Zostaliśmy we czwórkę na szczycie góry zamknięci wewnątrz naszego ulubionego zamku. Czwórkę? Tak :) na wieży mieszkał w tamtym czasie pewien człowiek, Litwin (przepraszam ale nie znam imienia, tak nam została ta osoba przedstawiona), który malował obrazy i opiekował się zamkiem po zamknięciu. My go na oczy nie widzieliśmy jednak w oknach na szczycie wieży widać było ciepłe światło wychodzące z pomieszczenia. Tak też rozpoczęliśmy nasz nocny pobyt na zamku. Siedzieliśmy przed ogniskiem przez połowę nocy rozmawiając o naszych wyjazdach dawnych i przyszłych oraz o dziwacznych historiach i tajemnicach Dolnego Śląska. A w tym samym czasie w naszych komnatach ciężko pracowały elektryczne grzałki mające za zadanie umilić nam pobyt. Przebywając w nocy na zamku samo w sobie jest fajnym przeżyciem ale siedząc przy ognisku i to po raz pierwszy w TYM zamku, który do tej pory był dostępny tylko wirtualnie dawało niezapomniane emocje. Radość i niedowierzanie, że tu jesteśmy ciągle się przeplatały ze sobą. Do tego noc również obdarowała nas niesamowitym, gwieździstym niebem.

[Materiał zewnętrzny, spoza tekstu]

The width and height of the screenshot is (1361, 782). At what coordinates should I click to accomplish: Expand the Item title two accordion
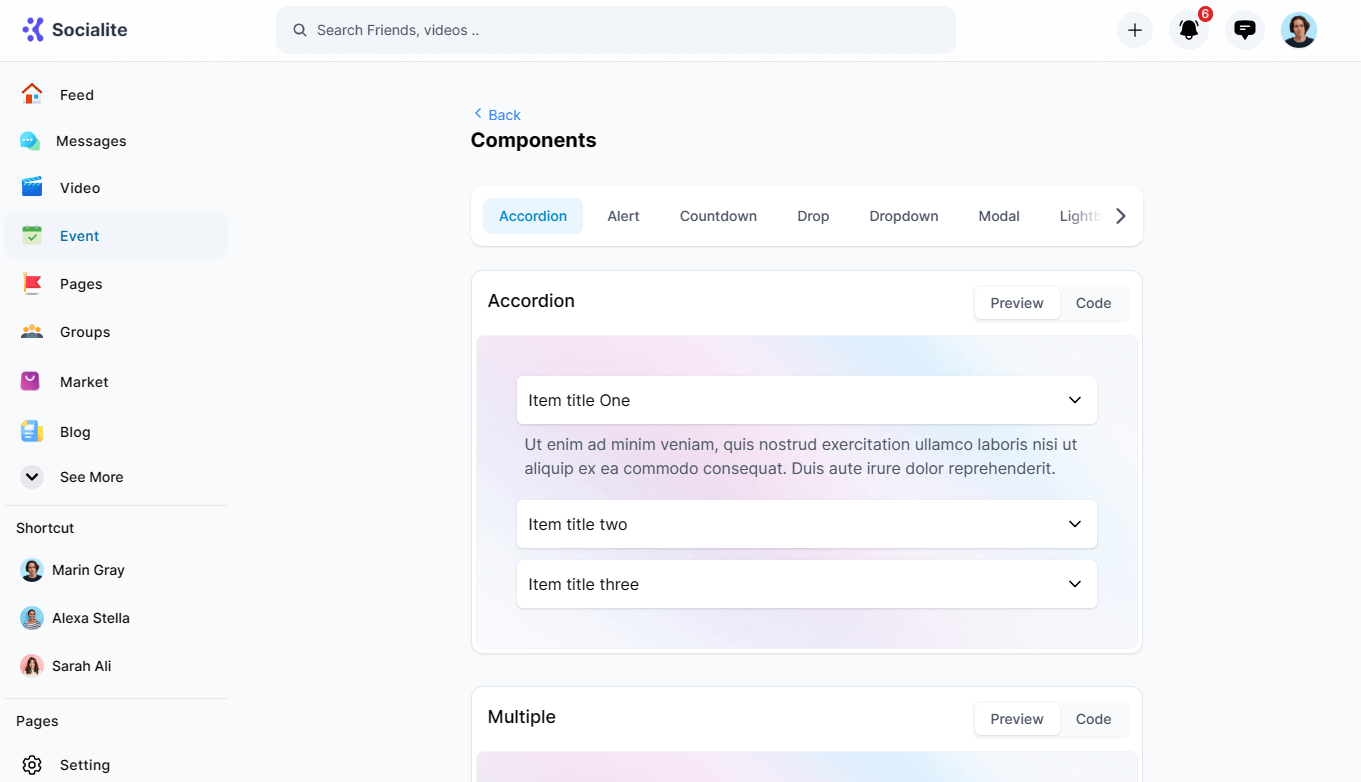[806, 524]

Była to całkiem ciepła noc jak na początek listopada. Kiedy skończyła się już kiełbasa, bułki i piwo oraz zaczęło się robić nieznośnie zimno, postanowiliśmy jeszcze chwilę porozmawiać i udaliśmy się do naszych komnat. Dostępne wtedy pomieszczenia były dość surowe. Miejsca przygotowane były głównie pod wizyty kolonii, zielonych szkół i grup rekonstrukcyjnych. Także wyposażenie było skromne ale nam wystarczyło. Woda była średnio ciepła z naciskiem na średnio :) Grzałki elektryczne zrobiły kawał dobrej roboty. Pomieszczenia się lekko nagrzały. Mimo tego wilgoć pozostała. Cóż, zima tuż za rogiem, stary zamek i grube, kamienne mury, nie mogło być inaczej ale nadawało to klimatu. Nie byliśmy tam w poszukiwaniu wygód :)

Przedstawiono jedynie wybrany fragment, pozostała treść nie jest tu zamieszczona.